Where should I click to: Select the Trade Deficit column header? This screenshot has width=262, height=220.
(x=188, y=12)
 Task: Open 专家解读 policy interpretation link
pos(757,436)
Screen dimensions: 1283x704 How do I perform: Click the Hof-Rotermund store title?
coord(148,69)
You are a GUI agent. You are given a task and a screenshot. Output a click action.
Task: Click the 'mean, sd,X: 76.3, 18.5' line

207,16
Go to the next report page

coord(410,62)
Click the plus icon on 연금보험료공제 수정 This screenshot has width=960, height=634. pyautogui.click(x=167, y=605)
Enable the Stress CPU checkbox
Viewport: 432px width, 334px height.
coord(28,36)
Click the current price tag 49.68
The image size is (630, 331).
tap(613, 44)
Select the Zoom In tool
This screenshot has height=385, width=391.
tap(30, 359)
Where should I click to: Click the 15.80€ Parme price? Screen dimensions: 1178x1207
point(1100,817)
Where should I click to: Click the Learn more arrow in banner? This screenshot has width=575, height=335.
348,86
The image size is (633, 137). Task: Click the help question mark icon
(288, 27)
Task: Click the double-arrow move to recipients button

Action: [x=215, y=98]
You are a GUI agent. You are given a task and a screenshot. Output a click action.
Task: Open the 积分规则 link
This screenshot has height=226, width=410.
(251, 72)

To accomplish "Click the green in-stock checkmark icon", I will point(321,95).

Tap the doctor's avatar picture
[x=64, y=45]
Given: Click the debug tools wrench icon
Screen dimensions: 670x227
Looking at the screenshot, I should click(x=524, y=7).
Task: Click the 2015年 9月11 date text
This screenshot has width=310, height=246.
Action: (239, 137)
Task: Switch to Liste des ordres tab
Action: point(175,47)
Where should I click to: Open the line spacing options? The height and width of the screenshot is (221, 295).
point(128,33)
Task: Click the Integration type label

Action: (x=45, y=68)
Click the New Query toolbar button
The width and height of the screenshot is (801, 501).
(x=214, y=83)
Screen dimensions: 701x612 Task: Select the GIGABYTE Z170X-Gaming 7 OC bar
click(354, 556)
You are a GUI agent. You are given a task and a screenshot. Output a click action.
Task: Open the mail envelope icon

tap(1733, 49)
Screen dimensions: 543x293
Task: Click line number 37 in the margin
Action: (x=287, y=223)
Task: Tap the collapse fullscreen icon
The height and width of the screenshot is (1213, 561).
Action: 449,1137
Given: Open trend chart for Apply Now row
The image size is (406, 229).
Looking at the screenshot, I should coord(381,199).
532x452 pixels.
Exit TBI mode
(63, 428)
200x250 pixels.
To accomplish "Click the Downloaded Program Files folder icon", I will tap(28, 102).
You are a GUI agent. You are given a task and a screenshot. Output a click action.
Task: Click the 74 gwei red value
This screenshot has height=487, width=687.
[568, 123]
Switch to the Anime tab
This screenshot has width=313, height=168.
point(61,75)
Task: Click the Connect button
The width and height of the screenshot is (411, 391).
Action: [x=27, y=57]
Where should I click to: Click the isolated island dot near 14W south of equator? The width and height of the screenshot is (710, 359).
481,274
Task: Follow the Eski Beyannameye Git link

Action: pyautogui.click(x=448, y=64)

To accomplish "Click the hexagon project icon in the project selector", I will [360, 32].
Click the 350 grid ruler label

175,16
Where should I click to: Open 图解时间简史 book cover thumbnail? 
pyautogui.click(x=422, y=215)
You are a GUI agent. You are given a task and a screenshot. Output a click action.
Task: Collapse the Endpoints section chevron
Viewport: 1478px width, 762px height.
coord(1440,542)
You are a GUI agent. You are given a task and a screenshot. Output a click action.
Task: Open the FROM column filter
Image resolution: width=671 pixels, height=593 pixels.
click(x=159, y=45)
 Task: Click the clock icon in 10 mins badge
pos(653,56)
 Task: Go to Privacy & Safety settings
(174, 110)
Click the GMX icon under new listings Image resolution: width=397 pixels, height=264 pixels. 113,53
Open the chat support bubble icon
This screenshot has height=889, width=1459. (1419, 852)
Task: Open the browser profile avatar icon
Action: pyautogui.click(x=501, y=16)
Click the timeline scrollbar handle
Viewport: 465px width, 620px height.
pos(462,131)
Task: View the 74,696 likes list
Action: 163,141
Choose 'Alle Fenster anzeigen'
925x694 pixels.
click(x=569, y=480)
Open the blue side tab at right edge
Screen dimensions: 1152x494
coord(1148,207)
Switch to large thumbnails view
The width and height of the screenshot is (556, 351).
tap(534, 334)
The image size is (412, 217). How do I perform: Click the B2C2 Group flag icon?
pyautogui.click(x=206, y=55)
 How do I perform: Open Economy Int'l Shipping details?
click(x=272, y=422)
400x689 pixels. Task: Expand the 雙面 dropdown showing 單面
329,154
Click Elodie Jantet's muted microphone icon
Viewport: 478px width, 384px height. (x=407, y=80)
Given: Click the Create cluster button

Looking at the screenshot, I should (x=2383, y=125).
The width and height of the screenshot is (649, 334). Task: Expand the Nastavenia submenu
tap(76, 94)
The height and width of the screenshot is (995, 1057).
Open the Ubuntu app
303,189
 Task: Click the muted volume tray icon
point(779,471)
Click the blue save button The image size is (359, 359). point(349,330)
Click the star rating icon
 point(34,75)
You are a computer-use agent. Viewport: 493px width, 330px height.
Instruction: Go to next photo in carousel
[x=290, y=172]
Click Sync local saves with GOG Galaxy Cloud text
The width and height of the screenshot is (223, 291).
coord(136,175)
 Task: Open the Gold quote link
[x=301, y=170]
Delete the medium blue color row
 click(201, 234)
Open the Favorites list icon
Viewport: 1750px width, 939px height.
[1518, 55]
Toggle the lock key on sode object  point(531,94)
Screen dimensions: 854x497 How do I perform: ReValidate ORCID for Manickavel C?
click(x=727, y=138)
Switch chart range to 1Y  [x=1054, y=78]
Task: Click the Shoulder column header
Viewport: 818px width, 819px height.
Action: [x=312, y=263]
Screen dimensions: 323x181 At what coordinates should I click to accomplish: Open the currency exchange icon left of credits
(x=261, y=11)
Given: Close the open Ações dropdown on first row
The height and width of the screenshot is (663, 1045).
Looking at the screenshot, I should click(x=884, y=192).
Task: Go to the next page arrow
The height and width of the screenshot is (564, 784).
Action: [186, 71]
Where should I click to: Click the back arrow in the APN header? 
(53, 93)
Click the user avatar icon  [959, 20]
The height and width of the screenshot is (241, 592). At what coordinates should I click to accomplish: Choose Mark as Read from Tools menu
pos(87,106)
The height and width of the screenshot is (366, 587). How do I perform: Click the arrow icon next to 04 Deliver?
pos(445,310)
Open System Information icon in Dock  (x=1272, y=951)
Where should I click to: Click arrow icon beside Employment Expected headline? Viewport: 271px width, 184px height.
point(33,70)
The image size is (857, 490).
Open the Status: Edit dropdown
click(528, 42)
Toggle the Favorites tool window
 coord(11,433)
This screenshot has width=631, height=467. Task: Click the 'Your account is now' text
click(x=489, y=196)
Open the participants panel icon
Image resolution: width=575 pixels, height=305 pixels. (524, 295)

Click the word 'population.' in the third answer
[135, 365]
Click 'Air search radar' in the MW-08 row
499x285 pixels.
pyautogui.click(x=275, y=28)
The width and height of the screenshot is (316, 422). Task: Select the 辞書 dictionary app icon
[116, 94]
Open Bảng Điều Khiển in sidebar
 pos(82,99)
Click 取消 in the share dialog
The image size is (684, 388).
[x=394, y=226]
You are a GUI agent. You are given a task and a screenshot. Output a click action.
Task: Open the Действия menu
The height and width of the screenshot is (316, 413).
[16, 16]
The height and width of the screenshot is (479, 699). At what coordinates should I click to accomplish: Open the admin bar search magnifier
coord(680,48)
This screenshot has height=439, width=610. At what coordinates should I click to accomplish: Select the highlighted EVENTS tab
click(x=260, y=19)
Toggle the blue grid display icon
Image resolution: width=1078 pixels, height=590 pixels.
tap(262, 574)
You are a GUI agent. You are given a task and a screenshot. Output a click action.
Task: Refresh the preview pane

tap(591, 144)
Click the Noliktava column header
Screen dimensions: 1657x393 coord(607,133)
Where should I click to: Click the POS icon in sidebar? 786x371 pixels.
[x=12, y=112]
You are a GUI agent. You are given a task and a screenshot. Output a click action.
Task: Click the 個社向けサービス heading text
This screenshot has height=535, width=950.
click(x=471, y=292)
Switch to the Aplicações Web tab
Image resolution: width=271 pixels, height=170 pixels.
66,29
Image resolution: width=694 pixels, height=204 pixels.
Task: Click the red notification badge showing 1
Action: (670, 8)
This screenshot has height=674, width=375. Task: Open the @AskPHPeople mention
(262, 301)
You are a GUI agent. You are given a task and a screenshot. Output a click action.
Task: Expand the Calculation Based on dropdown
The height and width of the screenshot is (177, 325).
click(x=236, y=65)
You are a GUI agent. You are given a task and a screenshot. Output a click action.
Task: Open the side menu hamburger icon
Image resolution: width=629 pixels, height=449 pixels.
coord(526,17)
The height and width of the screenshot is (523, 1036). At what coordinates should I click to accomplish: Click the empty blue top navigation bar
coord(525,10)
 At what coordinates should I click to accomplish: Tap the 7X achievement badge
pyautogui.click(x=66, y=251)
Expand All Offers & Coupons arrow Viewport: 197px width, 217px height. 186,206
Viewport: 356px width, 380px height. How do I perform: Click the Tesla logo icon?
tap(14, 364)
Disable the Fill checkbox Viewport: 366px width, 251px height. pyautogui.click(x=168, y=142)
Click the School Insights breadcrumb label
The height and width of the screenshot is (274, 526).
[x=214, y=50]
★ ★ ★ ★
What you are asked to do:
The listing above holds a line with "Click the New Query toolbar button" and a line with "Given: Open trend chart for Apply Now row". Print the stretch from the first through the second, exactly and alone.

Solution to the problem:
Click the New Query toolbar button
The width and height of the screenshot is (801, 501).
(x=214, y=83)
Screen dimensions: 701x612 Task: Select the GIGABYTE Z170X-Gaming 7 OC bar
click(354, 556)
You are a GUI agent. You are given a task and a screenshot. Output a click action.
Task: Open the mail envelope icon

tap(1733, 49)
Screen dimensions: 543x293
Task: Click line number 37 in the margin
Action: (x=287, y=223)
Task: Tap the collapse fullscreen icon
The height and width of the screenshot is (1213, 561).
Action: 449,1137
Given: Open trend chart for Apply Now row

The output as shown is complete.